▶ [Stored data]
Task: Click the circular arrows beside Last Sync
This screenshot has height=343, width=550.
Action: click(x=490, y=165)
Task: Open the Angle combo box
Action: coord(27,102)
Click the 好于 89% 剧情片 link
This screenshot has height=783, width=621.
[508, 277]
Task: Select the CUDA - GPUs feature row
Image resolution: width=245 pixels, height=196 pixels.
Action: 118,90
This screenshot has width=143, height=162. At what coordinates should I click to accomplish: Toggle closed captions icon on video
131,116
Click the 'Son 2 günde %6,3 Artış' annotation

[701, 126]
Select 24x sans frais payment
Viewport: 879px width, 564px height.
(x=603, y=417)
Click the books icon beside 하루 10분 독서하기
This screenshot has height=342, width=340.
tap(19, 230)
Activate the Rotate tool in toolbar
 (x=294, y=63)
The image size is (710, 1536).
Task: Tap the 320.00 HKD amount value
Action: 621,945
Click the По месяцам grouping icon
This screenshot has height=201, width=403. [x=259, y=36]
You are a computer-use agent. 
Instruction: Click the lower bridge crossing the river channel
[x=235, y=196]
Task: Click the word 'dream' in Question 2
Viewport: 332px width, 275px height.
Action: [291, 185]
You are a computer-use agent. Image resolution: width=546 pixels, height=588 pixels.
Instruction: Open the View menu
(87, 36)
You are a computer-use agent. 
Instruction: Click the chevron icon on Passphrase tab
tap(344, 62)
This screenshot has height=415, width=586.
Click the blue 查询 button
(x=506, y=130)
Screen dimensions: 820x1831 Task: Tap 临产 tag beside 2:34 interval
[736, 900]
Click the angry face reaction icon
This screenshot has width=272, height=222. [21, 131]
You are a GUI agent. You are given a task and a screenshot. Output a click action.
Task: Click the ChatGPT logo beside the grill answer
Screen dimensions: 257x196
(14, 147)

▶ [Work instructions]
The answer should be the complete set of records, printed exactly.

▶ [Task output]
Task: Click the circular arrows beside Last Sync
This screenshot has height=343, width=550.
Action: click(x=490, y=165)
Task: Open the Angle combo box
Action: coord(27,102)
Click the 好于 89% 剧情片 link
This screenshot has height=783, width=621.
[508, 277]
Task: Select the CUDA - GPUs feature row
Image resolution: width=245 pixels, height=196 pixels.
Action: 118,90
This screenshot has width=143, height=162. At what coordinates should I click to accomplish: Toggle closed captions icon on video
131,116
Click the 'Son 2 günde %6,3 Artış' annotation

[701, 126]
Select 24x sans frais payment
Viewport: 879px width, 564px height.
(x=603, y=417)
Click the books icon beside 하루 10분 독서하기
This screenshot has height=342, width=340.
tap(19, 230)
Activate the Rotate tool in toolbar
 (x=294, y=63)
The image size is (710, 1536).
Task: Tap the 320.00 HKD amount value
Action: 621,945
Click the По месяцам grouping icon
This screenshot has height=201, width=403. [x=259, y=36]
You are a computer-use agent. 
Instruction: Click the lower bridge crossing the river channel
[x=235, y=196]
Task: Click the word 'dream' in Question 2
Viewport: 332px width, 275px height.
Action: [291, 185]
You are a computer-use agent. Image resolution: width=546 pixels, height=588 pixels.
Instruction: Open the View menu
(87, 36)
You are a computer-use agent. 
Instruction: Click the chevron icon on Passphrase tab
tap(344, 62)
This screenshot has height=415, width=586.
Click the blue 查询 button
(x=506, y=130)
Screen dimensions: 820x1831 Task: Tap 临产 tag beside 2:34 interval
[736, 900]
Click the angry face reaction icon
This screenshot has width=272, height=222. [21, 131]
You are a GUI agent. You are given a task and a screenshot. Output a click action.
Task: Click the ChatGPT logo beside the grill answer
Screen dimensions: 257x196
(14, 147)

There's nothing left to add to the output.